As corrosive vigilante nationalism seeps into Indian universities, the armed forces, and law and order institutions, it is just a small step to fascism with its ever lurking Brownshirt street justice.

By MUKUL KESAVAN
New Delhi, June 2017

India vigilante groups include gau rakshaks who claim to protect cows

Cow protection patrol stops bus in northern India - 'gau rakshaks' are part of the new breed of freelance vigilantes operating across the country

THESE three years have seen the State fuse with the street to create a vigilante nation. If India's first national movement was a mobilization against foreign rulers, the new nationalism, the principal style of which is vigilantism, is directed at the enemy within. '

Vigilantism' used in this way needs an explanation. Vigilantes are ordinarily defined as people who take the law into their own hands. For example, Amitabh Bachchan (with the aid of Manmohan Desai and Prakash Mehra) dominated the box office in the Seventies and Eighties as the vigilante hero who tried to set an irredeemably corrupt world to rights. Films like Zanjeer, Deewaar and Coolie defined a new genre in Hindi cinema.

Plain vanilla vigilantism of the Bachchan sort is different from vigilante nationalism in two ways. First, it's a form of individual heroism whereas contemporary Indian vigilantism is organized and collective. Secondly, the filmi vigilante is at odds with the 'system' and the corrupt State that underwrites it. The modern Indian vigilante, on the other hand, is in a patron-client partnership with the State; this is not an adversarial relationship.

Mukul Kesavan

Mukul Kesavan


Modern vigilantes bend the system to their will and take the law into their hands with the tacit or explicit blessing of the State and in the name of the virtuous Nation

Modern vigilantes bend the system to their will and take the law into their hands with the tacit or explicit blessing of the State and in the name of the virtuous Nation. This is a Nation that is insufficiently realized because its coming into being has been thwarted by a false nationalism and a corruptly administered republic. The new vigilante is insurgent in this thwarted Nation's cause.

Even under Narendra Modi's new management the routines of the State and its institutions - courts, bureaucracies, uniformed services - aren't sufficiently responsive to the cause of the Nation. They need to be aided by organized citizen auxiliaries and revitalized by the spirit of vigilante nationalism which is simply an expression of the popular will, unmuffled by bureaucratic flannel.

Since we're talking about State-vigilante coordination, it's important in this context to distinguish vigilante nationalism from vigilante counter-insurgency. Vigilantes of the sort who belong to militias like Salwa Judum or Sulfa or the Ikhwan force are renegade mercenaries. They are creatures of the State who serve a counter-insurgency purpose. Vigilante nationalists, on the other hand, are the soulmates of an ideological party, bound to it by a common purpose: the forging of a Hindu nation.
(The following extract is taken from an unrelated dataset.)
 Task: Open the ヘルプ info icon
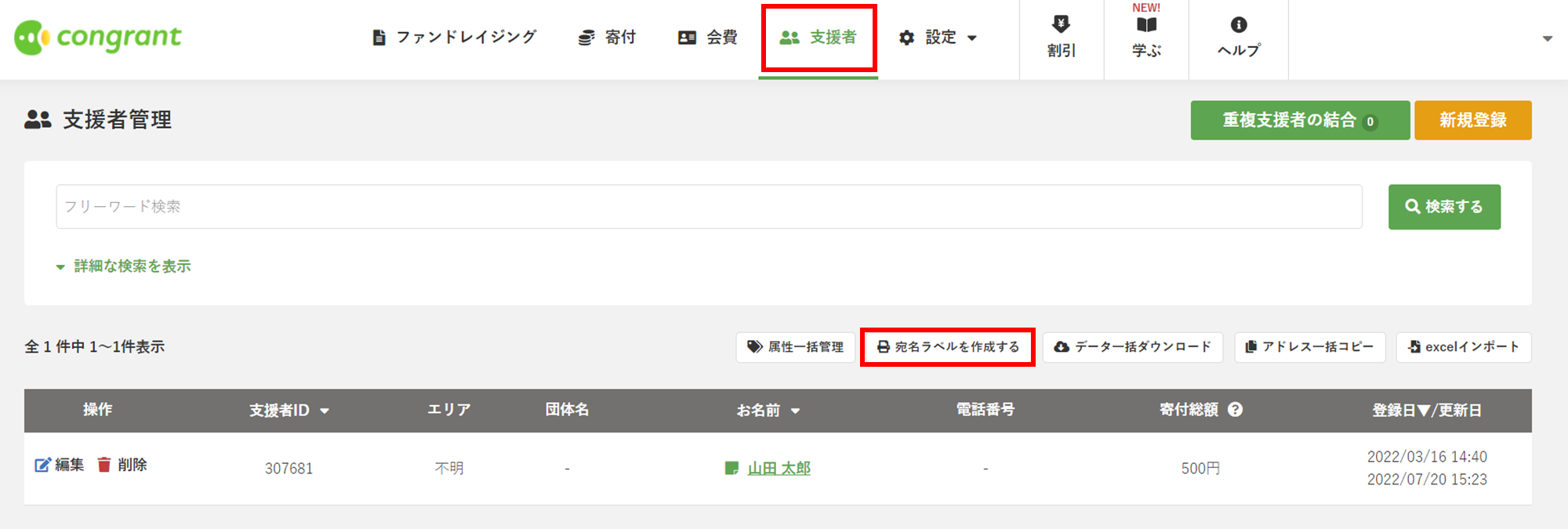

Yogi Adityanath's provincial government is the first fruit of this fusion of the State and the street. Adityanath is best understood as Uttar Pradesh's Chief Vigilante. His democratic mandate legitimizes his private vigilante militia, the Hindu Yuva Vahini. The anti-Romeo squads who police Hindu-Muslim romance, the cow goondas who patrol UP's highways attacking cattle transporters and butchers are examples of the state government of India's most populous province informally sub-contracting out law enforcement functions to avowedly Hindu militias.
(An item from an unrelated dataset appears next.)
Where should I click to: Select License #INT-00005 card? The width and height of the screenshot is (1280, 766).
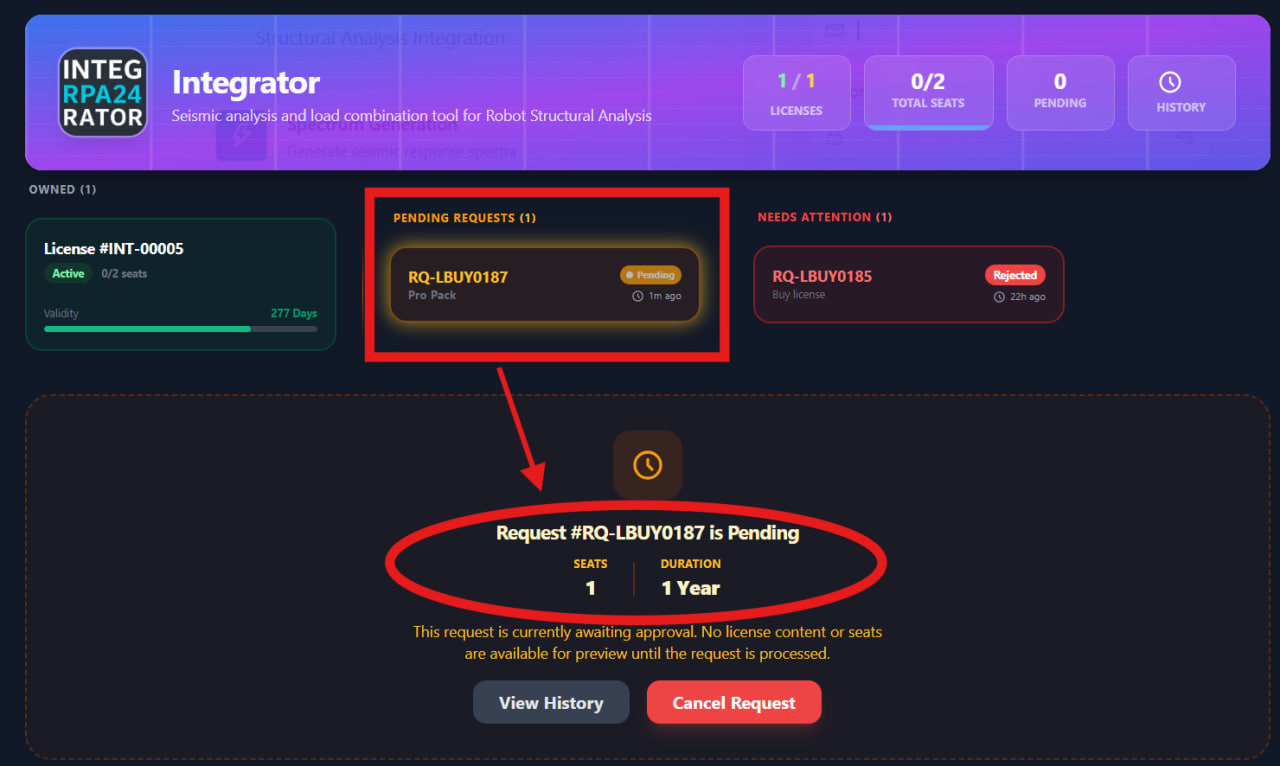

The political patrons of these vigilante nationalists sometimes prioritize the galvanizing of the nationalist street over the maintenance of law and order. There have been a series of beatings and lynchings in states ruled by the Bharatiya Janata Party which have resulted in Muslims at the receiving end being booked and their assailants defended by BJP office bearers, ministers and chief ministers.

Undeterred by the violence, BJP state governments have made the cattle trade conditional on so much paperwork that they have effectively laid the groundwork for protection rackets run by vigilante militias. These governments have raised the jail tariffs for cow slaughter and effectively made cow vigilantes licensed predators. Yogi Adityanath, whose elevation to UP's chief ministership was justified by the BJP by citing his talent for law and order, seems to have temporarily ceded control of his state's highways from Noida to Saharanpur to thugs with murder and arson and rape on their minds.
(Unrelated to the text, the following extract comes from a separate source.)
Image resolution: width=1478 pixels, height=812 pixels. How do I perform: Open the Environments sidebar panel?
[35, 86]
One reason for this is that the BJP understands that political parties of its sort don't live and grow by policy and law-and-order alone. As the BJP expands its footprint and its membership under Amit Shah's stewardship, it needs camaraderie and purpose. The Hindutvavadi Right's militias are its violent satyagrahis. They are nationalist foot soldiers of a different time, pledged to the service of a different sort of nation. Unlike anti-colonial nationalists, they own the State already, their project is to remake the nation's citizenry in their own image, and to subordinate those who are too alien to be reformed. For this the symbolism of a Dandi march is unnecessary; a danda march is a better way of getting people to defer to the Nation and its symbols.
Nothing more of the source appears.